IOC to lead anti-doping taskforce ahead of Rio 2016

 

The International Olympic Committee (IOC) is to lead an anti-doping taskforce in the run-up to the Rio 2016 Olympics in August.

UK Anti-Doping (UKAD) will serve as the secretariat of the body, which will aim to ensure a co-ordinated effort between all countries ahead of the Games in Brazil.

A primary objective is to identify potential testing gaps around the world in all Olympic sports, with the taskforce due to work with all relevant National Anti-Doping Organisations (NADOs).

The news comes at a time when doping scandals are embroiling sport, including Russia’s suspension by the International Association of Athletics Federations (IAAF) and a spate of drug test failures for newly banned heart attack drug meldonium.

UKAD’s appointment has been announced by the World Anti-Doping Agency (WADA), which will manage the taskforce under the IOC’s leadership.

“This is an important step forward for global sport and the protection of clean athletes,” said UKAD chief executive Nicole Sapstead.  

“It is an opportunity for International Federations and National Anti-Doping Organisations to collaborate to ensure pre-Games testing programmes are targeted, meaningful and effective.

“It’s the first time something like this has been done.

“Global cooperation is a vital aspect of protecting clean sport and developing a level playing field for all athletes.”

Anti-doping organisations in Denmark, Japan, Australia and South Africa will also be involved with the operational activities of the taskforce.

Among the tasks will be sharing regional intelligence and the identification of “high risk” athletes.

A “transfer of knowledge” will be provided to the IOC before the Olympics begin in Rio, to allow the organisation to shape its drug strategy during the Games.

Earlier this month it was confirmed that independent adjudicators selected by the Court of Arbitration for Sport (CAS) will assume control from the IOC of all anti-doping decisions in Rio, including handing out sanctions.

This followed a proposal at last year’s Olympic Summit in Lausanne for drug testing to be made independent of sporting bodies.

Recommendations by the taskforce will be made to International Federations and NADOs where necessary, with the IOC and WADA kept informed throughout.

Russia’s IAAF ban came after two reports by the WADA Independent Commission revealed evidence of widespread state-sponsored doping in the country.

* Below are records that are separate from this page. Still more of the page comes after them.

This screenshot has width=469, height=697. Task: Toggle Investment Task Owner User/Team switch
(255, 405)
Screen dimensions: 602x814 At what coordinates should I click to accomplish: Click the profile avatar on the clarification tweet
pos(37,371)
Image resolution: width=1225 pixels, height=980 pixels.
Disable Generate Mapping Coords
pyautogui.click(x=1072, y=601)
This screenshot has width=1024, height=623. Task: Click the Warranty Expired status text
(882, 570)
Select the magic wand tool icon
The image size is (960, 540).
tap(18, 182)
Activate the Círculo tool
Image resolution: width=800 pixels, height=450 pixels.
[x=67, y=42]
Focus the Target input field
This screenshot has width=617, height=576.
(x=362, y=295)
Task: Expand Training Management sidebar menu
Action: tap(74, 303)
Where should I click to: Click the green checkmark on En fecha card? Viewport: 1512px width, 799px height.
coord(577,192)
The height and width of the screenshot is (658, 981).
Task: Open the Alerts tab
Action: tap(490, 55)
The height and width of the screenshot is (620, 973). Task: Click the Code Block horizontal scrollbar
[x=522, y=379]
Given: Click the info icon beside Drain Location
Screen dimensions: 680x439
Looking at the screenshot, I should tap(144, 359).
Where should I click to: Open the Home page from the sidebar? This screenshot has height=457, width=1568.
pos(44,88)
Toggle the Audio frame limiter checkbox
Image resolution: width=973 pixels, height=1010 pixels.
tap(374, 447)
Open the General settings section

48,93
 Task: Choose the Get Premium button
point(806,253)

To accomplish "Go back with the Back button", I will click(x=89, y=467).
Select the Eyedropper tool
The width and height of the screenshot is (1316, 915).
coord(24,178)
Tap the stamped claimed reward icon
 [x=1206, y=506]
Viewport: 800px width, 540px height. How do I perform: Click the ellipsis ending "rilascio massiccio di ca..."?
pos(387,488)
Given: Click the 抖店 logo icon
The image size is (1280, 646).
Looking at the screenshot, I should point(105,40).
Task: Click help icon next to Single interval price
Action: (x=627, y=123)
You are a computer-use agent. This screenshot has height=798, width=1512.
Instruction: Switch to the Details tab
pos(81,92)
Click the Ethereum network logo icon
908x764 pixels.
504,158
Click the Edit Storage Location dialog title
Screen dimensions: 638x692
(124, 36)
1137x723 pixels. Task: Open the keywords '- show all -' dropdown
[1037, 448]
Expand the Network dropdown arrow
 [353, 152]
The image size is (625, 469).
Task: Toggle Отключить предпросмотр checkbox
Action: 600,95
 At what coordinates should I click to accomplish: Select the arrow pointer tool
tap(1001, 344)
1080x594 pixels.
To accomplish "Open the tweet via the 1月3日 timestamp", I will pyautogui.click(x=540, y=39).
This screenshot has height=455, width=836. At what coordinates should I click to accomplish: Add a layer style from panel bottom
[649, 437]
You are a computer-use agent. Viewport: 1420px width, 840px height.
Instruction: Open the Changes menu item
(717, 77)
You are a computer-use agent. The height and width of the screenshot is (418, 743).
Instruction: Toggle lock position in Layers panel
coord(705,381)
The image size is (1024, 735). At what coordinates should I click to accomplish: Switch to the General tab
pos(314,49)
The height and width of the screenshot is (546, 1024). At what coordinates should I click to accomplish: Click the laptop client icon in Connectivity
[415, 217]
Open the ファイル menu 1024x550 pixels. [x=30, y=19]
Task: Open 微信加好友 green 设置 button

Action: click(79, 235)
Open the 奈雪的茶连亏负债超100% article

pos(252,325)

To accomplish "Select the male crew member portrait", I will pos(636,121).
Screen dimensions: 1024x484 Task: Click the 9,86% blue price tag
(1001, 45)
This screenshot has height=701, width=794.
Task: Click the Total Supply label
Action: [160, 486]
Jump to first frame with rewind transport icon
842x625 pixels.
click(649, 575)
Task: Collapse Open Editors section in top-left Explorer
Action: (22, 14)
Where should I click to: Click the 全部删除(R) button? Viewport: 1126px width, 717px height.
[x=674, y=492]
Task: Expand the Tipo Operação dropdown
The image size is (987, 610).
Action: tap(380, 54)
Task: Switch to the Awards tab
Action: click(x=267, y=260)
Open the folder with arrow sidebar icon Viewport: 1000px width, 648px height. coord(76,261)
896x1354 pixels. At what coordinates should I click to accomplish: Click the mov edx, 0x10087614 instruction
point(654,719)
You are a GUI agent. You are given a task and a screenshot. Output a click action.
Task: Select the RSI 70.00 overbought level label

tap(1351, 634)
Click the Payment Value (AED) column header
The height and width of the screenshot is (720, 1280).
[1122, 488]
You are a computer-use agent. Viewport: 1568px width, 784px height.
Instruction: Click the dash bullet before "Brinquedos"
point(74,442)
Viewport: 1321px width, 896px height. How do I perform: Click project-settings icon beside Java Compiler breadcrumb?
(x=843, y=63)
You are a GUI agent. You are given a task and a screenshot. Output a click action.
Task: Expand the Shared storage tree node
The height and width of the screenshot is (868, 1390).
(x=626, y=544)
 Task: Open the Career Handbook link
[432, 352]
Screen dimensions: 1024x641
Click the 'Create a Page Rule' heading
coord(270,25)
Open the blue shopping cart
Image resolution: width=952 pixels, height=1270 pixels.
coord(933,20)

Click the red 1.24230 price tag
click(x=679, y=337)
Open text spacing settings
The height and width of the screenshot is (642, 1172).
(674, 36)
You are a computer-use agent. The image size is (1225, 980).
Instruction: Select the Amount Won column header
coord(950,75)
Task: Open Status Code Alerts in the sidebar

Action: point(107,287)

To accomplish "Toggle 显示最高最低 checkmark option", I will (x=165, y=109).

If the ban is not lifted then Russia’s athletes will not be able to compete in Rio, with UKAD currently working with the Russian Anti-Doping Agency (RUSADA) as they bid to return to the fold.

Meldonium, which was only added to the WADA banned list on January 1, has provided another headache for Russian officials with tennis ace Maria Sharapova the most high-profile of their athletes to have failed so far.

There have been 99 failures since it was outlawed, with WADA claiming evidence of athletes using it for enhancing performance.